Per quanto riguarda i sindacati di base, i vertici non hanno saputo dare seguito concreto a tutta la propaganda che fanno di se stessi come “vera alternativa ai sindacati concertativi”.

Il risultato? Violare le precettazioni avrebbe alimentato la mobilitazione generale, infuso coraggio, attivato la solidarietà, spinto all’emulazione. Avrebbe colpito duramente il governo Meloni e creato premesse migliori per affondarlo. Se ciò non è avvenuto dipende appunto dall’inadeguatezza di cui abbiamo parlato.


Salvini, ministro agli incidenti ferroviari. Se, in qualità di ministro, lo zelo che Matteo Salvini dedica alle provocazioni e alle precettazioni dei lavoratori lo dedicasse alla cura della rete dei trasporti, probabilmente questa sarebbe più efficace e sicura. E si sarebbero evitati almeno alcuni dei continui incidenti ferroviari. Invece, dalla strage di Brandizzo dello scorso agosto all’incidente di Faenza di inizio dicembre, passando da quello di Corigliano Rossano di fine novembre, gli incidenti sono sempre più frequenti. Salvini non passerà certamente alla storia per essere il ministro che è riuscito a proibire gli scioperi in Italia ed è altrettanto improbabile che, nonostante gli sforzi, passi alla storia come il ministro del Ponte sullo Stretto di Messina: è invece realistico pensare che sarà ricordato per lo stillicidio di incidenti ferroviari per prevenire i quali, da ministro, non ha fatto assolutamente nulla.

Per tirare una sintesi della combinazione di questi tre fattori, possiamo dire che il 2023 si è concluso in modo tale da indicare una strada. Le condizioni generali impongono di percorrerla urgentemente, ma percorrerla non sarà una decisione spontanea né per gli attuali centri autorevoli che promuovono la mobilitazione delle masse popolari (non saranno loro a indicarla e a imboccarla) né per le masse popolari (che per la natura del percorso da compiere necessitano di un orientamento e di una direzione).

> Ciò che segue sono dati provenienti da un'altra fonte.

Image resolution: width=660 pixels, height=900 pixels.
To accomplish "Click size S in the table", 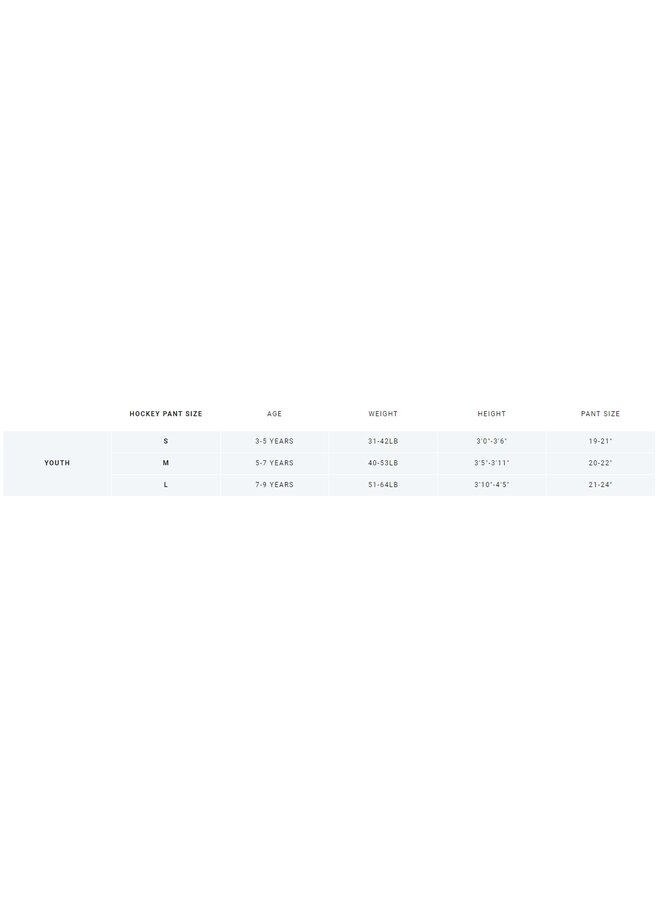I will click(x=166, y=441).
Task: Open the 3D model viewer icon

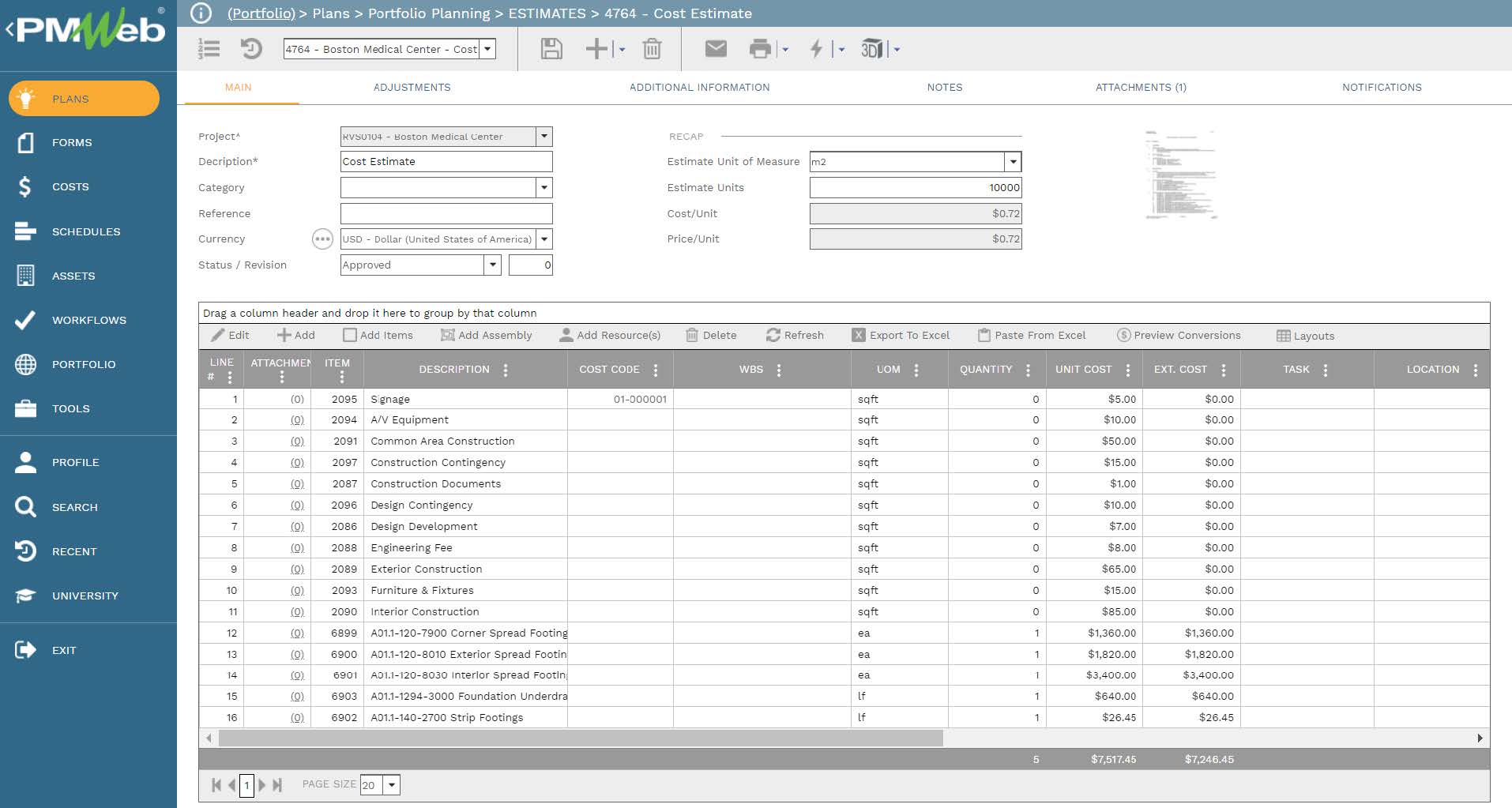Action: click(871, 49)
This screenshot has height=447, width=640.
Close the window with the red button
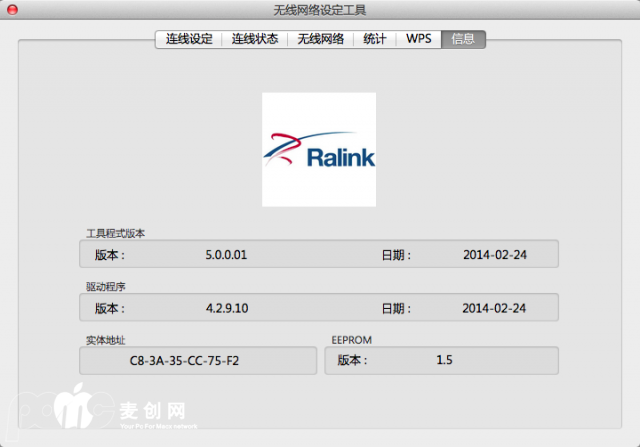point(13,10)
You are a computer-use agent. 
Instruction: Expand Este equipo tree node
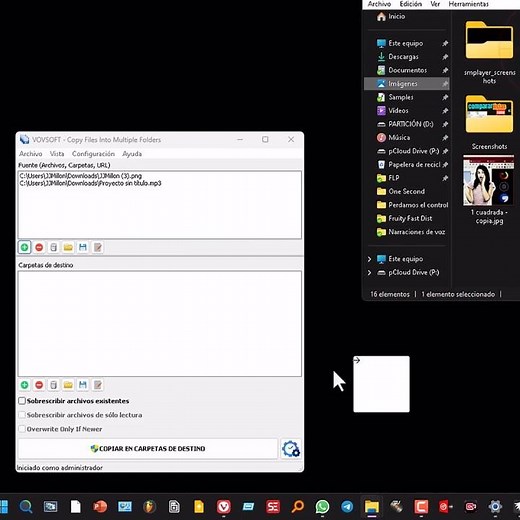click(369, 259)
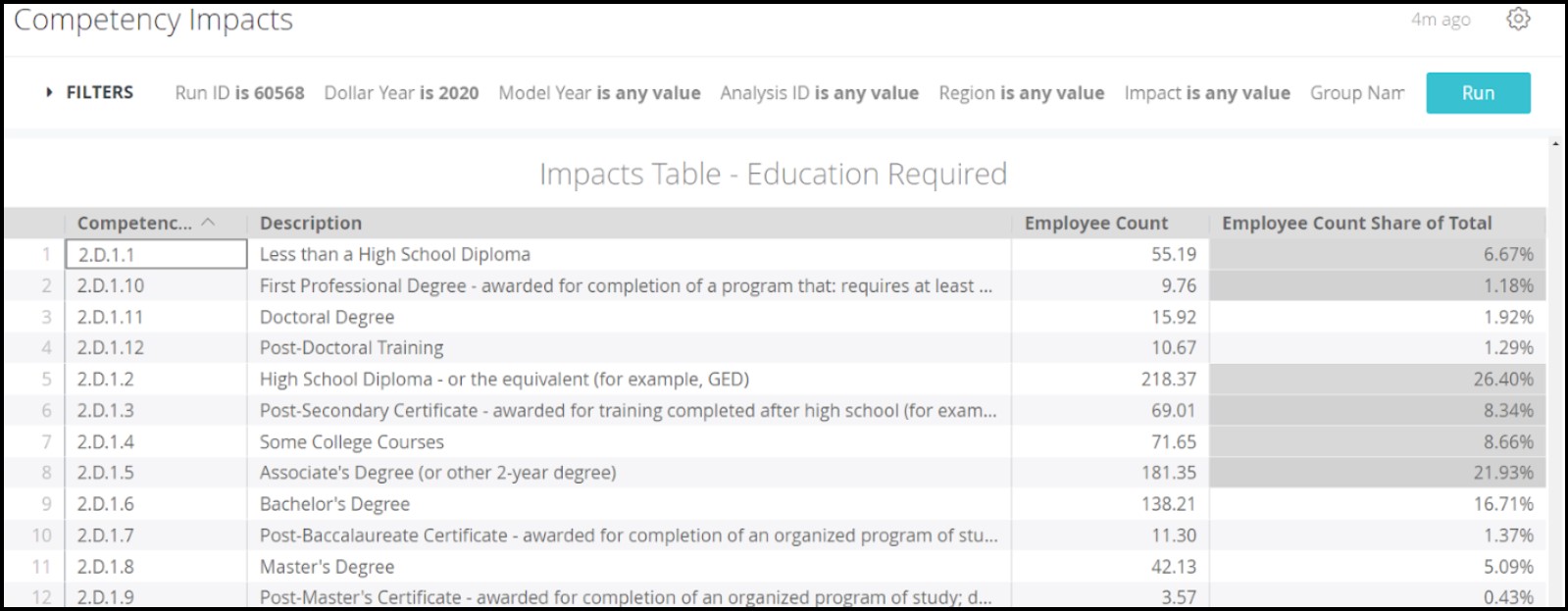Open the Impact is any value filter
Screen dimensions: 1568x611
(1206, 93)
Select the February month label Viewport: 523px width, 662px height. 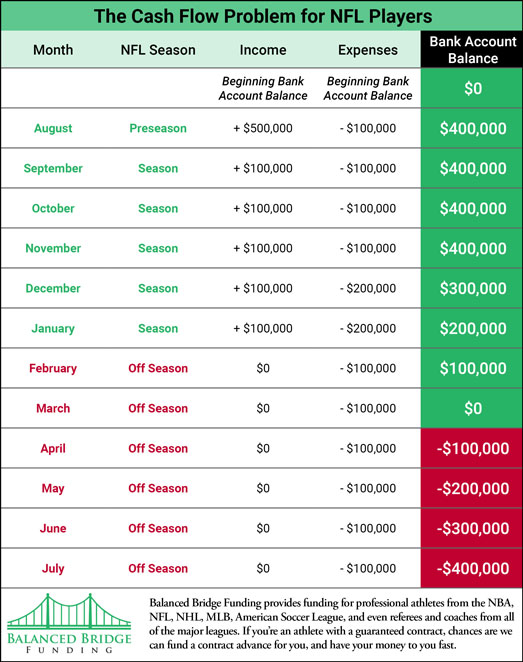coord(53,369)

Percorrerla o meno dipende dall’opera e dall’azione dei comunisti. Dipende dalla spinta che saranno capaci di dare i comunisti.

Il contenuto della spinta lo chiarisce bene l’articolo “Avere il coraggio di portare la rivoluzione socialista alla vittoria” pubblicato sul n. 75 de La Voce del (n)PCI:

“Le situazioni d’emergenza si sviluppano in forme e per vie diverse da quelle dei “tempi normali” che hanno portato all’emergenza. Proprio per questo non si tratta principalmente di opporre al governo Meloni uno sciopero generale o di presentare alle elezioni una lista con un programma più di sinistra. Si tratta di impostare una campagna

– di proteste e di disobbedienza,

– di azioni che soddisfano direttamente i bisogni della parte più povera delle masse popolari,

– di mantenere in attività le aziende che i padroni vogliono smantellare o delocalizzare organizzando i rifornimenti e l’utilizzo dei prodotti,

– di valorizzare tutte le potenzialità del terzo settore,

– di mobilitare alla lotta politica disoccupati, cassaintegrati e lavoratori in mobilità,

– di trasformare le aziende, le scuole, le Camere del Lavoro, le sedi associative e le Amministrazioni Locali in centri di mobilitazione e di organizzazione: il tutto nella forma più organizzata di cui siamo capaci e, soprattutto, mirata a rendere il paese ingovernabile da qualsiasi governo emanazione dei vertici della Repubblica Pontificia e a costituire un governo d’emergenza”.